Define and Release a New Attribute in an IdP

An attribute passes through four main steps from source system to release to an SP: it's pulled from the system of record, massaged within the provider, given a set of protocol-specific encoders, and then filtered for release. Every attribute has a unique attribute ID which is used to refer to it consistently through this process. We'll track an example through the process.

Before You Begin

The configuration files dealing with attribute resolution and filtering have a few basic patterns in common and understanding them will help you in writing proper configuration files.

First, within each configuration file similar configurable components all use the same XML element tag name. For example, within the attribute resolver configuration all attribute definitions start with the XML element tag name AttributeDefinition and all data connectors with the tag name DataConnector. A type attribute, xsi:type, is then used to determine the type of the component (e.g. a database, an LDAP data connector). The type also determines the content, or configuration options, of that component.

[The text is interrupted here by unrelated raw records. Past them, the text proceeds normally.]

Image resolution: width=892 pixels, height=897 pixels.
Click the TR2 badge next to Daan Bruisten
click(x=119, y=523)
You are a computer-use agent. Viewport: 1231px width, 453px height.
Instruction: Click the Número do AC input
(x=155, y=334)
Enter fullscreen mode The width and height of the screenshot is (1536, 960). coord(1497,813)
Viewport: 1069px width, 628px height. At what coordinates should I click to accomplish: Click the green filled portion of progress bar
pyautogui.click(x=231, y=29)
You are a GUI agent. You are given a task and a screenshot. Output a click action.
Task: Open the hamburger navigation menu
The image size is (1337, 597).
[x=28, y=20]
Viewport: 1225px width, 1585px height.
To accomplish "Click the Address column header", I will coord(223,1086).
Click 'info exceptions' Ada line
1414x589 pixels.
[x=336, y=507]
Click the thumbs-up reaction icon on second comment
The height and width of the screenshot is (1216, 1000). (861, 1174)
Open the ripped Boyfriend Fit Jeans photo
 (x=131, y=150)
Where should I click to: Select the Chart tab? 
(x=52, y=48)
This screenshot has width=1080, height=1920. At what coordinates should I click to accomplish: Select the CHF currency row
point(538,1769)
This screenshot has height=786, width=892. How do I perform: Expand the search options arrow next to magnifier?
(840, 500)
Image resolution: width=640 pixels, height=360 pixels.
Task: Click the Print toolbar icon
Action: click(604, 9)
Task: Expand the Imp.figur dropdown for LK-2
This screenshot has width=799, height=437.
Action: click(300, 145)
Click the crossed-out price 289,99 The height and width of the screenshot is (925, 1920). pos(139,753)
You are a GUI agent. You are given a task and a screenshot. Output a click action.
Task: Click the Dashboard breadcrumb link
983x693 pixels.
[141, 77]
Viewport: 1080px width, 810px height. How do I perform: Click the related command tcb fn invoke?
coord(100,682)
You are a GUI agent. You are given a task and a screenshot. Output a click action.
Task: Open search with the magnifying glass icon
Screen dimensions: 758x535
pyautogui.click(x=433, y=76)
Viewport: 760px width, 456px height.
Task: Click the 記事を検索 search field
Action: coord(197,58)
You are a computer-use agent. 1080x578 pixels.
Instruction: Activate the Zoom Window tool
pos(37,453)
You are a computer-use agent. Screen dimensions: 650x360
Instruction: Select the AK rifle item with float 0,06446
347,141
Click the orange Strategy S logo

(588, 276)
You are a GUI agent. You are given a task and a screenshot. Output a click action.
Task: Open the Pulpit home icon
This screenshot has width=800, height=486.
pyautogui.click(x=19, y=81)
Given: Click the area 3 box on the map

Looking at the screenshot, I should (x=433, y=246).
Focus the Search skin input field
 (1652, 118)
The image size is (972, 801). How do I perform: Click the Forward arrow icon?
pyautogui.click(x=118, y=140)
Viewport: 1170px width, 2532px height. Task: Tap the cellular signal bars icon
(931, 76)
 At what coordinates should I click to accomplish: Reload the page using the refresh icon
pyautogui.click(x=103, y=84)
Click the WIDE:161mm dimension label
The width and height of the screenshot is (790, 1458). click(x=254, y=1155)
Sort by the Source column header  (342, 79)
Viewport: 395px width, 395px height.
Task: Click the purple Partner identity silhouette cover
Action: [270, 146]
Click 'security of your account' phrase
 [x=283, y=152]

Second, all data within an attribute object (i.e. it's ID, values, etc.) is case sensitive regardless of what created the object. This may be confusing at first because some data sources treat some, or all, of their information as case insensitive. However, in order to avoid general confusion about when a particular piece of data is case sensitive or not, the simple rule of "all information is case sensitive" is followed.

1. Pull in Raw Attributes

Shibboleth doesn't store any attributes about users itself; it relies on external data stores to supply user information to be released. These attributes are pulled from data sources using data connectors. You may need to modify your existing data connectors or add a new one if this attribute isn't available through any existing connector. Data connectors may produce more than one attribute and each attribute may have many values. Attributes produced by data connectors are never released outside of the attribute resolver.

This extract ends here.